Deus reconciliou-nos consigo por meio de Cristo e confiou-nos o ministério da reconciliação
Do Comentário de São Cirilo de Alexandria, bispo sobre a Segunda Epístola aos Coríntios
(Cap. 5, 5-6, 2: PG 64, 942-943) (Sec. V)
Os que têm o penhor do Espírito e vivem na esperança da ressurreição, como se possuíssem já aquilo que esperam, podem afirmar que desde agora já não reconhecem a ninguém segundo a carne; todos, de facto, somos espirituais, isentos da corrupção carnal. Porque, desde que brilhou para nós a luz do Unigénito de Deus, fomos transformados no mesmo Verbo que tudo vivifica. E assim como nos sentíamos acorrentados pelas cadeias da morte, quando reinava o pecado, assim agora ficamos livres de toda a corrupção, ao introduzir-se no mundo a justiça de Cristo. Portanto, já ninguém vive na carne, isto é, sujeito à fraqueza carnal, à qual certamente, entre outras coisas, deve ser atribuída a corrupção. Neste sentido diz o Apóstolo: Se conhecemos a Cristo segundo a carne, agora já não O conhecemos assim. Como se quisesse dizer: O Verbo fez-Se carne e habitou entre nós, sujeitando-Se à morte, segundo a carne, para salvação de todos. Foi deste modo que O conhecemos; mas, desde agora, já não O reconhecemos assim. É verdade que Ele conserva a sua carne, pois ressuscitou ao terceiro dia, e vive no Céu, à direita do Pai; mas a sua existência é superior à vida da carne: Tendo morrido uma vez, já não pode morrer; a morte já não tem domínio sobre Ele. Porque na morte que sofreu, Cristo morreu pelo pecado uma vez para sempre; mas a sua vida é uma vida para Deus. Portanto, se Ele Se apresentou diante de nós como modelo de vida, é absolutamente necessário que também nós, seguindo os seus passos, formemos parte daqueles, que vivem não já na carne, mas acima da carne. Por isso com toda a razão nos diz São Paulo: Se alguém está em Cristo, é uma nova criatura; as coisas antigas passaram e tudo se fez de novo. Fomos justificados pela fé em Cristo e terminou assim o domínio da maldição. Uma vez que Ele ressuscitou por nossa causa, calcando aos pés o poder da morte, nós conhecemos Aquele que é por sua própria natureza verdadeiro Deus, a quem prestamos culto em espírito e verdade, por intermédio do seu Filho que distribui sobre o mundo as bênçãos divinas do Pai. Por isso, diz muito bem São Paulo: Tudo vem de Deus, que nos reconciliou consigo por meio de Cristo.
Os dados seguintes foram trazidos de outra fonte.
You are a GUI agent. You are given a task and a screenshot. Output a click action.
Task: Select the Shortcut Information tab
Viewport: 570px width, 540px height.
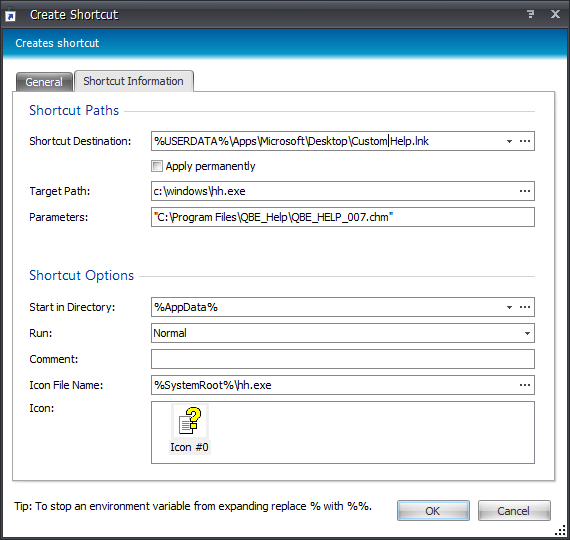click(x=133, y=81)
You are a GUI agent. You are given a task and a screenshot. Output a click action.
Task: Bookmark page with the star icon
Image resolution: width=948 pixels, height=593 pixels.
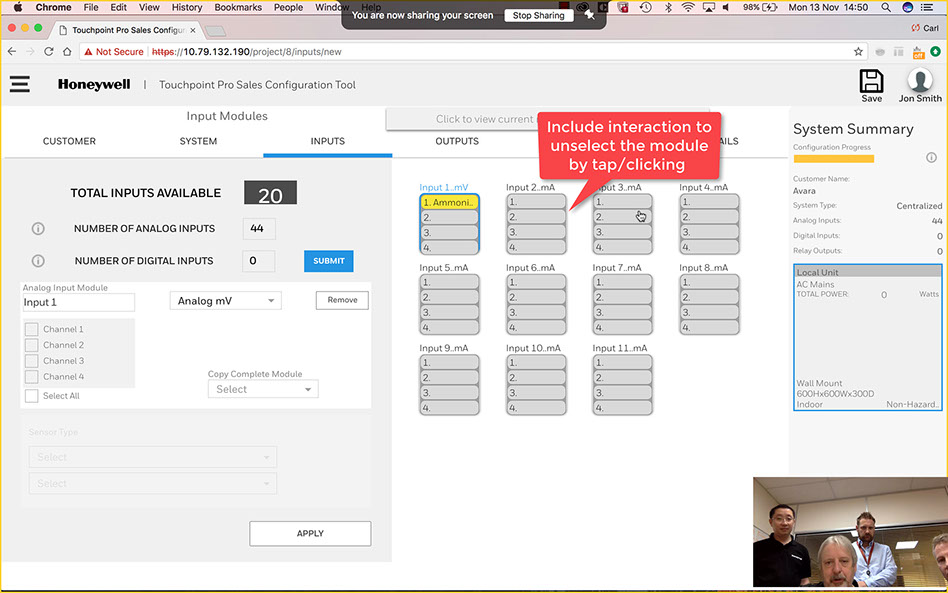(x=858, y=52)
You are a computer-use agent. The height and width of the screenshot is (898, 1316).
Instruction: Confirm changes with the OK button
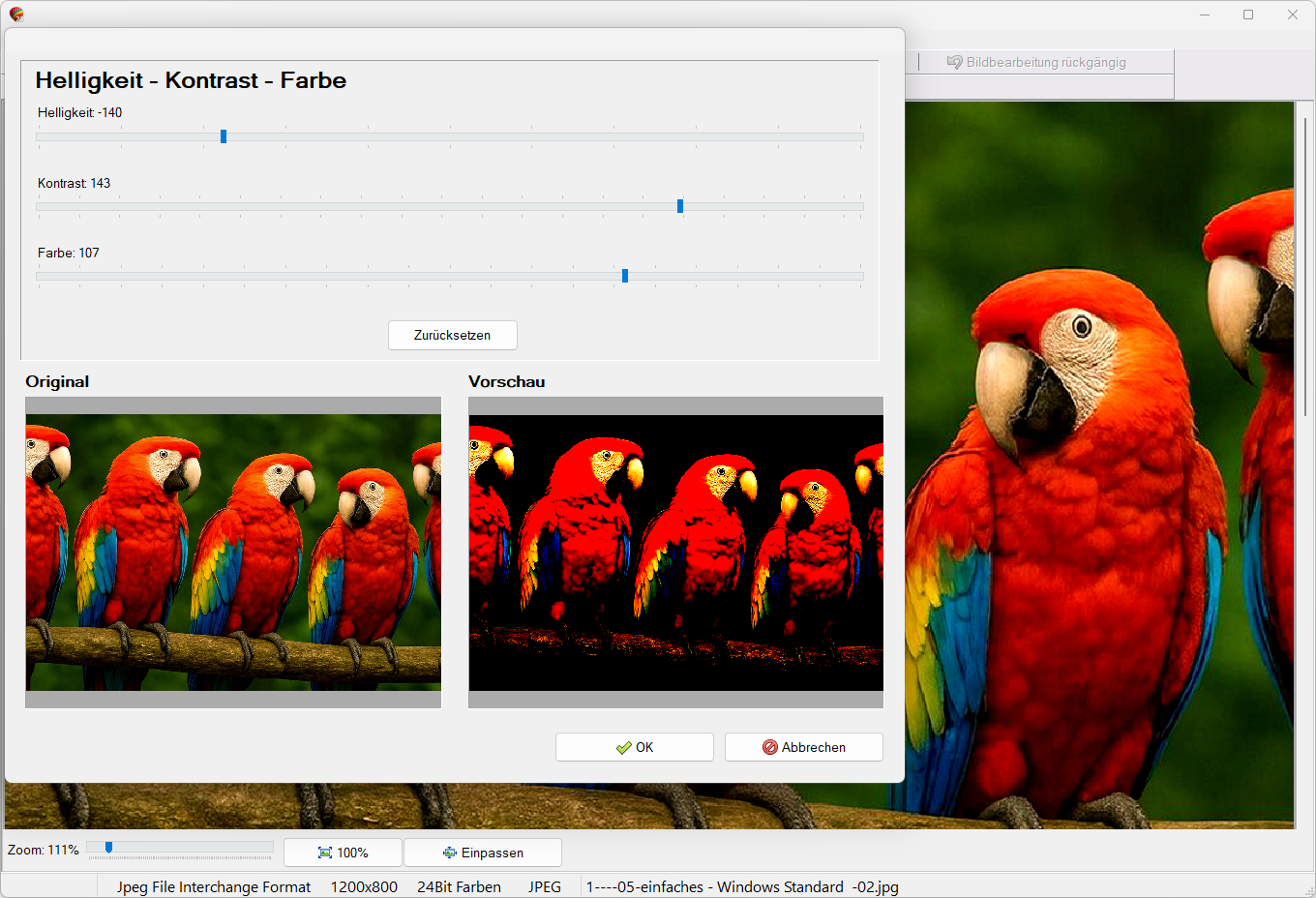click(x=634, y=747)
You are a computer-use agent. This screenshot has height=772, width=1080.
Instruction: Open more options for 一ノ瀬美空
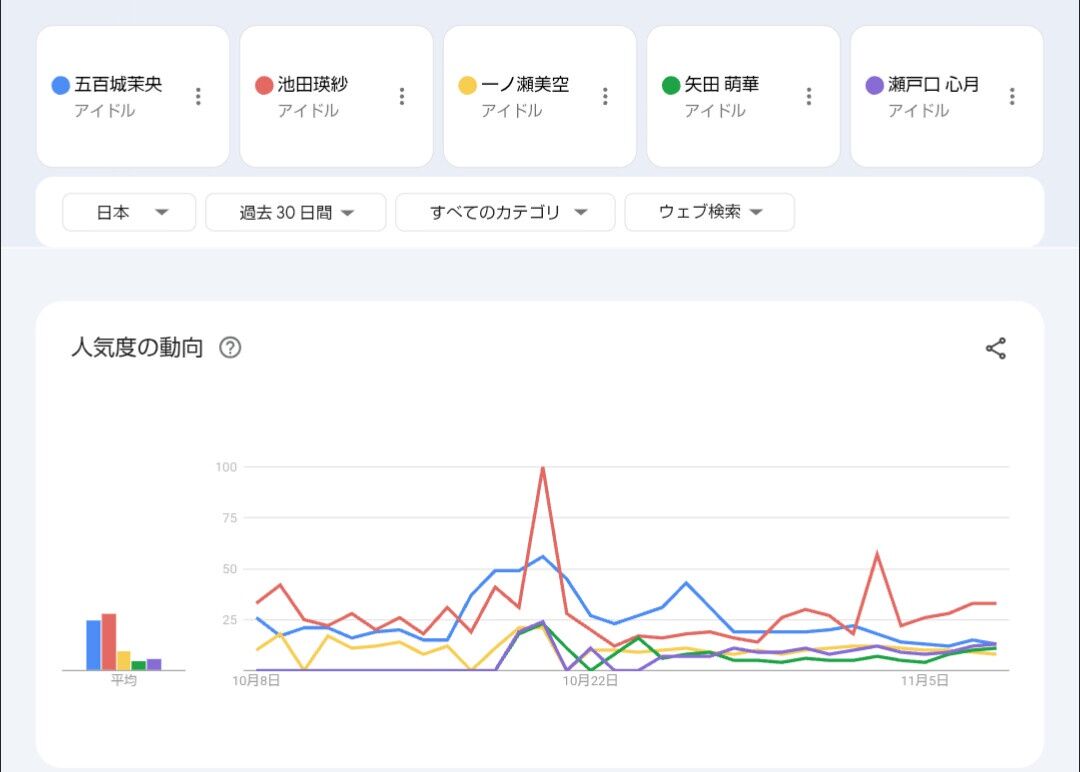pos(605,96)
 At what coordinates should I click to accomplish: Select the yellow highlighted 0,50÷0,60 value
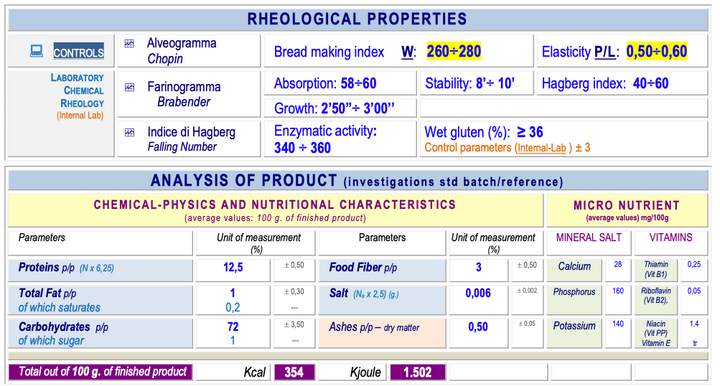[657, 51]
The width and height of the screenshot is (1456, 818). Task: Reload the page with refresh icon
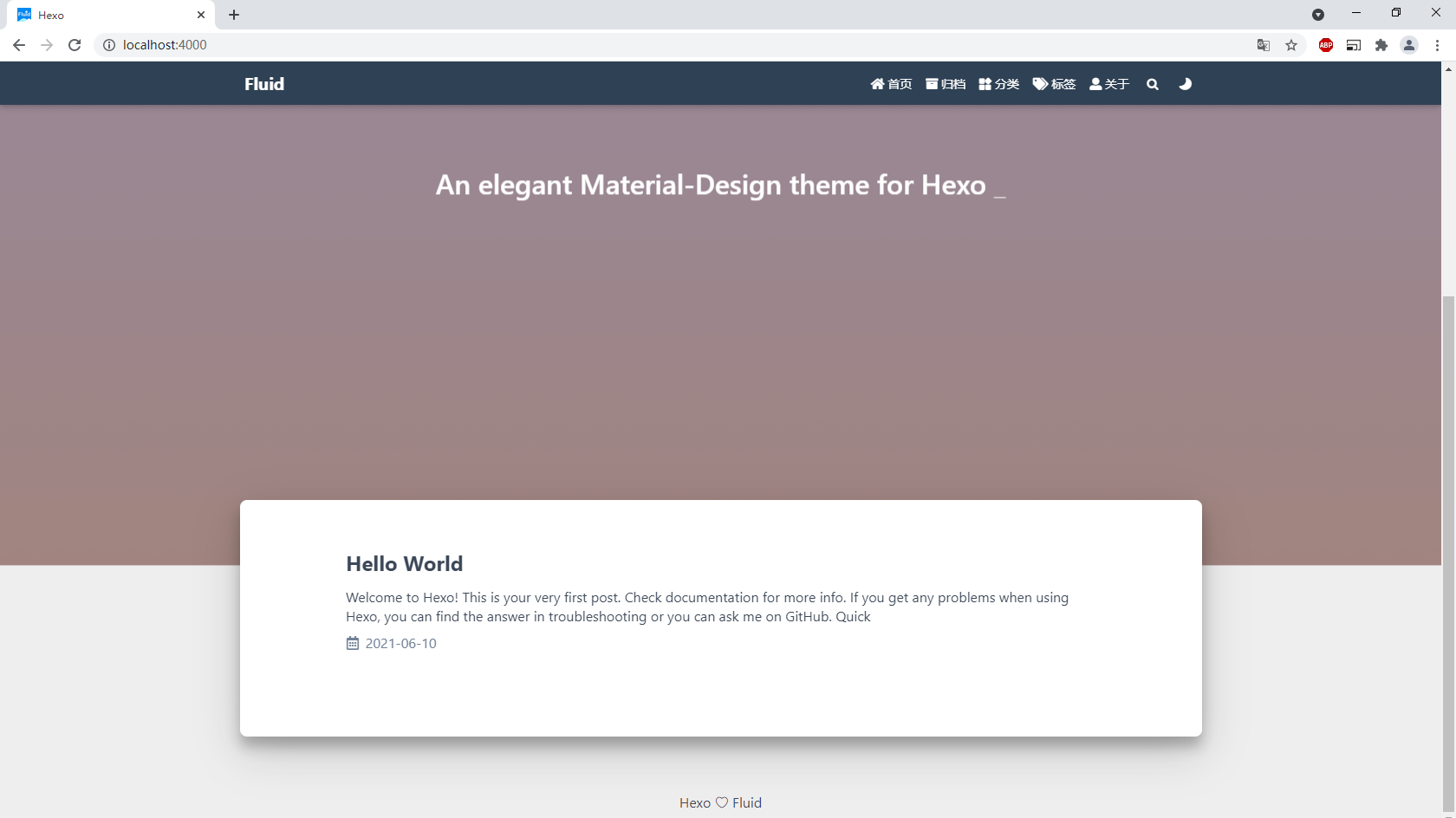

Realmente não foi sem o beneplácito do Pai que se realizou o mistério da encarnação e a renovação a que deu origem. Por Cristo temos acesso ao Pai, como Ele mesmo diz: ninguém pode ir ao Pai se não por Ele. Portanto, tudo vem de Deus, que nos reconciliou consigo por meio de Cristo e nos confiou o ministério da reconciliação.